[Task goal] Take the data below. Output it exactly from its first line through the line containing "Click the orange".

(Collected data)
/---

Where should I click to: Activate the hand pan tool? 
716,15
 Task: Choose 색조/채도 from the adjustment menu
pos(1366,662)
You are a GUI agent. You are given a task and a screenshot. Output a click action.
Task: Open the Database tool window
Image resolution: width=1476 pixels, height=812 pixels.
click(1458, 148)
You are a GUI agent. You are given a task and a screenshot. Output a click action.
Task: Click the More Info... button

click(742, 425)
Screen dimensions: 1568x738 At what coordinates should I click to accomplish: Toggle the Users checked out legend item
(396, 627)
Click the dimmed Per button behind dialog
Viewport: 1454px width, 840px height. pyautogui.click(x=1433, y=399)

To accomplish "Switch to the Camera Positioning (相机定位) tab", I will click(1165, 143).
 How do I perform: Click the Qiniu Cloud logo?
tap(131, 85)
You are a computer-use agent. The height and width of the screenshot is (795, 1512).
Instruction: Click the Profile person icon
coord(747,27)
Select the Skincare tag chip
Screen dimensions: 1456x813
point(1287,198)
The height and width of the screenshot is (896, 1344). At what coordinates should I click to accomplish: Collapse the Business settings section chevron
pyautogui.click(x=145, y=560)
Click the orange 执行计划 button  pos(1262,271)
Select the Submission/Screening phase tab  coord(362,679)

\---

[Solution for this exercise]
Where should I click to: Activate the hand pan tool? 
716,15
 Task: Choose 색조/채도 from the adjustment menu
pos(1366,662)
You are a GUI agent. You are given a task and a screenshot. Output a click action.
Task: Open the Database tool window
Image resolution: width=1476 pixels, height=812 pixels.
click(1458, 148)
You are a GUI agent. You are given a task and a screenshot. Output a click action.
Task: Click the More Info... button

click(742, 425)
Screen dimensions: 1568x738 At what coordinates should I click to accomplish: Toggle the Users checked out legend item
(396, 627)
Click the dimmed Per button behind dialog
Viewport: 1454px width, 840px height. pyautogui.click(x=1433, y=399)

To accomplish "Switch to the Camera Positioning (相机定位) tab", I will click(1165, 143).
 How do I perform: Click the Qiniu Cloud logo?
tap(131, 85)
You are a computer-use agent. The height and width of the screenshot is (795, 1512).
Instruction: Click the Profile person icon
coord(747,27)
Select the Skincare tag chip
Screen dimensions: 1456x813
point(1287,198)
The height and width of the screenshot is (896, 1344). At what coordinates should I click to accomplish: Collapse the Business settings section chevron
pyautogui.click(x=145, y=560)
Click the orange 执行计划 button  pos(1262,271)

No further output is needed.